His last sane action I'd say was the Culling of Stratholme which wasn't wrong, it was the only sane response
Some people still could have been saved. Surely not everyone ate from the newly imported shipment of tainted grain. Some people could still have been eating their old bread, or might not have been eating bread at all (fruits and vegetables, beef/pork/chicken/fish, etc).
Also, we don't know what dosage is required to turn someone. It's possible some people ate enough grain to become sick, but didn't eat enough to turn. They could have possibly been cured by alchemists or priests. But we'll never know because Arthas decided to just go ahead and kill everyone.
And I think the final straw
I agree that he is rather obsessive throughout WC3, and the final cinematic of TFT depicts him as emotionally burdened, but he was still culpable for all of the acts he committed. It's rather infuriating that Shadowlands depicts Uther as being in the wrong for having opposed Arthas. "I failed you". Excuse me? Then again, WoW has had a pretty consistent track record of victim blaming and bending over backwards to let evil doers off the hook since the War Crimes novel.
If you want Warcraft "villains" who really did nothing wrong (if you include your definition of "villain" to include characters that are framed as in the wrong by the narrative, not necessarily fought as a boss ingame), then Genn Greymane and Tyrande Whisperwind are your folks.
Genn Greymane's kingdom was destroyed. His people were murdered and enslaved by a tyrant. His son was killed.
Tyrande's people were almost entirely wiped out on a whim to spite a dying elf, her husband nearly killed by the invaders, and her contingent of priestesses were almost all killed staying behind to hold the evacuation portal open.
Sylvanas has been unambiguously evil since Vanilla, raising people from the dead and forcing them to become her slave, or killing them again. Not to mention the horrific Unit 731 style live experimentation her alchemists conducted on captives in the Undercity. She sure likes to talk about obtaining freedom from the Scourge... only for her to do everything the Scourge did, but more! Even up to trying to shoot people trying to escape from her regime to another country! And then there were her four unprovoked invasions of four countries (Gilneas, Stormheim, Teldrassil, and Kul'Tiras). She is quite possibly the most evil character in the Warcraft setting (which says a lot when you have Gul'dan, Garrosh, Sargeras, and others floating around).
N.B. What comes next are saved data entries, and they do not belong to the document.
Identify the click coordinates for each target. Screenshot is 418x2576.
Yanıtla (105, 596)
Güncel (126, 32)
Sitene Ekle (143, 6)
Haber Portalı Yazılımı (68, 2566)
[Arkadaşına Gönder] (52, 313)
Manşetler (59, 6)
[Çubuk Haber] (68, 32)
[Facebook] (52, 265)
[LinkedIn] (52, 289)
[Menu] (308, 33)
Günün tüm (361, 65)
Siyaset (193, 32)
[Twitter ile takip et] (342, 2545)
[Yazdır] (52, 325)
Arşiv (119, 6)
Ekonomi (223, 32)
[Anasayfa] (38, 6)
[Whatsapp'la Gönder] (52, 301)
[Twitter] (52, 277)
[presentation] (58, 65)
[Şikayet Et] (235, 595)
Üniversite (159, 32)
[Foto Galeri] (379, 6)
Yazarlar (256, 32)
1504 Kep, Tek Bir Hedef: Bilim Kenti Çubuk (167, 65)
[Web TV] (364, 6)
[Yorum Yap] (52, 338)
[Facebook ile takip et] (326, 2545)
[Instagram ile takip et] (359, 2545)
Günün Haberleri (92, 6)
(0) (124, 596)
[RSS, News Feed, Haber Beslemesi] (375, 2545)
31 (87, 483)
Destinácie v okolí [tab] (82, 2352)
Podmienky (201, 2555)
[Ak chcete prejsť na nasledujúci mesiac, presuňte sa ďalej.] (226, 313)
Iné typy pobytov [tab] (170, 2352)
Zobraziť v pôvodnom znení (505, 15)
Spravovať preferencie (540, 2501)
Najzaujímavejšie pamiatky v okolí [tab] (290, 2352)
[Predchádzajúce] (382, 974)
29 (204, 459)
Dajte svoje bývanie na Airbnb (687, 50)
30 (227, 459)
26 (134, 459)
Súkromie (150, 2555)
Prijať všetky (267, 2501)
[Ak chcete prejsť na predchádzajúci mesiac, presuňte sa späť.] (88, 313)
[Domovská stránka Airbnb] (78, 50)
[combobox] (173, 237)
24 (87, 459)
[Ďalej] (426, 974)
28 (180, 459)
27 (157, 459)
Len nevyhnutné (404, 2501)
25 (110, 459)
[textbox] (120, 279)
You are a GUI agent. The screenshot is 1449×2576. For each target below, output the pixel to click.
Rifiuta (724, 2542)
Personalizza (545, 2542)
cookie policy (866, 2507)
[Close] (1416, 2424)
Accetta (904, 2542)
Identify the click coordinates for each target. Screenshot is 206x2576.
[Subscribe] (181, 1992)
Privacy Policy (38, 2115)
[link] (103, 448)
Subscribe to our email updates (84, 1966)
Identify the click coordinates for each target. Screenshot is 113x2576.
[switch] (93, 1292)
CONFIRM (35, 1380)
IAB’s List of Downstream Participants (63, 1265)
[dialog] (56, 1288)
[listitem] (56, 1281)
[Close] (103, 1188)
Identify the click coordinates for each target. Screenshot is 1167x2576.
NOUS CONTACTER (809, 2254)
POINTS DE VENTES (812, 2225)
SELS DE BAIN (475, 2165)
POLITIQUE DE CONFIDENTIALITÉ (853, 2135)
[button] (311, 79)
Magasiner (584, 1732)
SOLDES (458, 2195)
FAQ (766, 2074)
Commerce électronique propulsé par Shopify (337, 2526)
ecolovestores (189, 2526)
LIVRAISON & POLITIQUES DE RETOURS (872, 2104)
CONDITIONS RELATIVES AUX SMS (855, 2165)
People were predicting she was going to take center stage as a big bad since Cata. When Tyrande and Genn started being framed as "wrong" for hating Sylvanas (not to mention Grommash being let off the hook despite having committed a Draenei holocaust),
people began suspecting she was going to get let off the hook. Given how much Blizzard has been framing Genn as unreasonably villainous, I wouldn't be surprised if come next expansion, Genn Greymane is depicted as cackling as he exterminates the Forsaken before being killed in a boss battle. "He was unable to let go of his hatred
like Tyrande!"
Argh. Thinking about the backwards morality of the last four expansions gives me a migraine.